Aims: Trebananib (formerly AMG 386), an investigational peptibody, inhibits tumor angiogenesis by blocking angiopoietin-1/-2 and Tie2 receptor interactions. This interim analysis evaluated the tolerability and efficacy of trebananib plus PLD or T in recurrent ovarian cancer.
Methods: The study included four cohorts: trebananib 10 mg/kg plus PLD (A1) and 15 mg/kg plus PLD (A3); trebananib 10 mg/kg plus T (B1) and 15 mg/kg plus T (B3). Cohorts received PLD 50 mg/m2 IV Q4W or T 4 mg/m2 IV QW (3 on/1 off). Dose-limiting toxicities (DLTs) in <33% of 6 or 9 initial patients triggered cohort expansion to n=25. Endpoints included DLT incidence (primary); and adverse events (AEs), pharmacokinetics, and tumor response (secondary).

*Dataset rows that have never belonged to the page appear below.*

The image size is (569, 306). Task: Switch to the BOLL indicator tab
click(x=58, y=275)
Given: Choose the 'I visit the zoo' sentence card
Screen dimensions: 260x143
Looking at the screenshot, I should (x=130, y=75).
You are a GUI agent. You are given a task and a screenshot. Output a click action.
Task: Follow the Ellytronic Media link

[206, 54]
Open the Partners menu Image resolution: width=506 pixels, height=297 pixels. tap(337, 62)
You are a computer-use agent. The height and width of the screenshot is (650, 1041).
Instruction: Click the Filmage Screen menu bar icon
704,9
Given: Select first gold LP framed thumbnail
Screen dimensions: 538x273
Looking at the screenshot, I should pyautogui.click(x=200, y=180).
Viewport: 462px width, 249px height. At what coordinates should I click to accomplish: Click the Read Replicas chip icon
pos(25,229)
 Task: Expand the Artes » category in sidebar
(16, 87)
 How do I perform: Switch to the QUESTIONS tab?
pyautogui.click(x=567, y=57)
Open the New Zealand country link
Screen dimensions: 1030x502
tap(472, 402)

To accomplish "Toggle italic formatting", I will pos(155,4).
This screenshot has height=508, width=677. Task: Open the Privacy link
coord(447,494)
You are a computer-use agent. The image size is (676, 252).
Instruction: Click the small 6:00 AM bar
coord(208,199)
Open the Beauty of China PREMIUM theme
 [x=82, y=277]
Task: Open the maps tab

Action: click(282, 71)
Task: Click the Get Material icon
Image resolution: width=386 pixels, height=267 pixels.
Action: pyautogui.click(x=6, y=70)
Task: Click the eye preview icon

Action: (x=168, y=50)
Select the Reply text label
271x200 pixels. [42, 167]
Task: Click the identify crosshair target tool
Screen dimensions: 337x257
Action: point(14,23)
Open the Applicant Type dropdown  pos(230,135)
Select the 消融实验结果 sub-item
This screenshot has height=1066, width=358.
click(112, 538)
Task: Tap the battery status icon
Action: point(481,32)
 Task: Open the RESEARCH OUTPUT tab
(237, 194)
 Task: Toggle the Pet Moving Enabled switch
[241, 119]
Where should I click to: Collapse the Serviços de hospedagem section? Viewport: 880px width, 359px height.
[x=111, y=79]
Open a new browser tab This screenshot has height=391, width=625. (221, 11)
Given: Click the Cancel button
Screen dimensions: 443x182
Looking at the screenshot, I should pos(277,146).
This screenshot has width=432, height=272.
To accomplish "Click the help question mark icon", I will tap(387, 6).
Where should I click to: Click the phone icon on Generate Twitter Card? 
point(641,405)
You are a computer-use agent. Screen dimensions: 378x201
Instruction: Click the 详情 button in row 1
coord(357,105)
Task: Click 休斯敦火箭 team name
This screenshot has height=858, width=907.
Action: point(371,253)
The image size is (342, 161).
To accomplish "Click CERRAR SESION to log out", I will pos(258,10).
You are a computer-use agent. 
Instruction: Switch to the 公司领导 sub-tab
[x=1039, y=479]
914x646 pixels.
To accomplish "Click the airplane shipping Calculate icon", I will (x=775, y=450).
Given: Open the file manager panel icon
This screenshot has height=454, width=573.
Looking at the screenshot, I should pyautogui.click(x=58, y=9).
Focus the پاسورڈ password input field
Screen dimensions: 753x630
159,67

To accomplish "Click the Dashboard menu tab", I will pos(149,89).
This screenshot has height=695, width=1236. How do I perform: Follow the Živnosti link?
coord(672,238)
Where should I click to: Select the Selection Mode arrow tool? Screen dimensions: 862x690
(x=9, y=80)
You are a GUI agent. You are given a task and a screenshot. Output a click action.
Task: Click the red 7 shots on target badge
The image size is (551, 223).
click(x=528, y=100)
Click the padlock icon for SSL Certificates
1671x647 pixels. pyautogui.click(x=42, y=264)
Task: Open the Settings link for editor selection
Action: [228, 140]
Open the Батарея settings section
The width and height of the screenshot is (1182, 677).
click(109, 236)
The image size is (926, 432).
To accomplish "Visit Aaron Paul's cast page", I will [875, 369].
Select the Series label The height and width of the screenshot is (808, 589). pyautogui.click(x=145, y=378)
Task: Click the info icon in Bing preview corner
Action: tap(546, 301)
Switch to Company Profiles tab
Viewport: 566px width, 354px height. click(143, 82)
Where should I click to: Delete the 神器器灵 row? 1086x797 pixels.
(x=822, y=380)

Results: 72 of 73 enrolled patients received ≥1 dose of trebananib (A1, A3, B1, B3; n=25, 12, 25, 10). One patient in A1 and none in A3 had DLTs; three patients in B1 and none in B3 experienced DLTs. For A1+A3, AEs ≥50% were fatigue, nausea, and peripheral edema; AEs grade ≥3 in more than three patients were ascites (n=5), abdominal pain (n=5), neutropenia (n=5), decreased appetite (n=4), and fatigue (n=4). For B1+B3, AEs ≥50% were fatigue, nausea, peripheral edema, and thrombocytopenia; AEs grade ≥3 in more than three patients were neutropenia (n=5) and ascites (n=4). Trebananib pharmacokinetics increased dose-proportionally; preliminary results suggest that trebananib did not alter PLD or T exposure. Tumor responses for A1, A3, B1, and B3 were 36%, 18%, 17%, and 0% (objective response rate); and n=10, 3, 8, and 2 (CA-125 responders). Median progression-free survival was 8.1 months for A1+A3 and 3.5 months for B1+B3.
Conclusions: In this phase 1b study of women with recurrent ovarian cancer, no DLTs occurred in the trebananib (AMG 386) 15 mg/kg cohorts. The results of this study suggest evidence of antitumor activity, supporting additional studies in this setting.
Funding: This study was funded by Amgen Inc.
© 2012 Amgen Inc.